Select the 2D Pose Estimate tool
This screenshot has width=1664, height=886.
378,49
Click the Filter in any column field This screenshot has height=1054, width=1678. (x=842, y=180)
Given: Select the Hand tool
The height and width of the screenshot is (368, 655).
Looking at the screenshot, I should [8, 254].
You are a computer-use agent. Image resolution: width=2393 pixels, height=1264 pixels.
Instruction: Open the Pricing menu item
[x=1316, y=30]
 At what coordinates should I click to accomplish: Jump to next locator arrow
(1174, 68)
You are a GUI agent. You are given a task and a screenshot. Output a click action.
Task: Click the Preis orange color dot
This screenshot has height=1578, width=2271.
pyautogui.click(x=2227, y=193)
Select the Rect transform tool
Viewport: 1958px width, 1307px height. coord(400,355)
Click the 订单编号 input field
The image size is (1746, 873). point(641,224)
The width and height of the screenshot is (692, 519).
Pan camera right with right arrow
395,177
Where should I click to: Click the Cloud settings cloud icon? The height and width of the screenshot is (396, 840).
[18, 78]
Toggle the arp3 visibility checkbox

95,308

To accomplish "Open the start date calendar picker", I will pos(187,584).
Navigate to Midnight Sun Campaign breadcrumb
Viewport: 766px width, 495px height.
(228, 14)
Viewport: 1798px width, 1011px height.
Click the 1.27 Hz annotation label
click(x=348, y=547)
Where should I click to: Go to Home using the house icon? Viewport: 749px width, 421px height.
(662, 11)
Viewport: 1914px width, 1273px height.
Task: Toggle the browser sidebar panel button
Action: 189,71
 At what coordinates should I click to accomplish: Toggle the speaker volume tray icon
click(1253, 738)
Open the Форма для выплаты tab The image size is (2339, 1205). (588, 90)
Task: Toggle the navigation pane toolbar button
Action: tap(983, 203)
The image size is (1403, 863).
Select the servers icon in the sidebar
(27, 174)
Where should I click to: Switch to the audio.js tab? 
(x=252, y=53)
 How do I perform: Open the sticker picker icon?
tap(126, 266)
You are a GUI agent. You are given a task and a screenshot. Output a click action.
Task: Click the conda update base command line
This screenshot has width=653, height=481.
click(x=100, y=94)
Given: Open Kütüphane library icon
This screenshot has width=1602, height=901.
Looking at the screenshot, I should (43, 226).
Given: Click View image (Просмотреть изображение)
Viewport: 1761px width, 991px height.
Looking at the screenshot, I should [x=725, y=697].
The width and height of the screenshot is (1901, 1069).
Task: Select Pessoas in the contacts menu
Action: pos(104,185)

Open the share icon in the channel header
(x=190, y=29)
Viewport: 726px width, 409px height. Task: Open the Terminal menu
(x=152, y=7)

### TRY IT
Using the material above, write out each entry again with nothing changed.

### EXERCISE OUTPUT
Select the 2D Pose Estimate tool
This screenshot has width=1664, height=886.
378,49
Click the Filter in any column field This screenshot has height=1054, width=1678. (x=842, y=180)
Given: Select the Hand tool
The height and width of the screenshot is (368, 655).
Looking at the screenshot, I should [8, 254].
You are a computer-use agent. Image resolution: width=2393 pixels, height=1264 pixels.
Instruction: Open the Pricing menu item
[x=1316, y=30]
 At what coordinates should I click to accomplish: Jump to next locator arrow
(1174, 68)
You are a GUI agent. You are given a task and a screenshot. Output a click action.
Task: Click the Preis orange color dot
This screenshot has height=1578, width=2271.
pyautogui.click(x=2227, y=193)
Select the Rect transform tool
Viewport: 1958px width, 1307px height. coord(400,355)
Click the 订单编号 input field
The image size is (1746, 873). point(641,224)
The width and height of the screenshot is (692, 519).
Pan camera right with right arrow
395,177
Where should I click to: Click the Cloud settings cloud icon? The height and width of the screenshot is (396, 840).
[18, 78]
Toggle the arp3 visibility checkbox

95,308

To accomplish "Open the start date calendar picker", I will pos(187,584).
Navigate to Midnight Sun Campaign breadcrumb
Viewport: 766px width, 495px height.
(228, 14)
Viewport: 1798px width, 1011px height.
Click the 1.27 Hz annotation label
click(x=348, y=547)
Where should I click to: Go to Home using the house icon? Viewport: 749px width, 421px height.
(662, 11)
Viewport: 1914px width, 1273px height.
Task: Toggle the browser sidebar panel button
Action: 189,71
 At what coordinates should I click to accomplish: Toggle the speaker volume tray icon
click(1253, 738)
Open the Форма для выплаты tab The image size is (2339, 1205). (588, 90)
Task: Toggle the navigation pane toolbar button
Action: tap(983, 203)
The image size is (1403, 863).
Select the servers icon in the sidebar
(27, 174)
Where should I click to: Switch to the audio.js tab? 
(x=252, y=53)
 How do I perform: Open the sticker picker icon?
tap(126, 266)
You are a GUI agent. You are given a task and a screenshot. Output a click action.
Task: Click the conda update base command line
This screenshot has width=653, height=481.
click(x=100, y=94)
Given: Open Kütüphane library icon
This screenshot has width=1602, height=901.
Looking at the screenshot, I should (43, 226).
Given: Click View image (Просмотреть изображение)
Viewport: 1761px width, 991px height.
Looking at the screenshot, I should [x=725, y=697].
The width and height of the screenshot is (1901, 1069).
Task: Select Pessoas in the contacts menu
Action: pos(104,185)

Open the share icon in the channel header
(x=190, y=29)
Viewport: 726px width, 409px height. Task: Open the Terminal menu
(x=152, y=7)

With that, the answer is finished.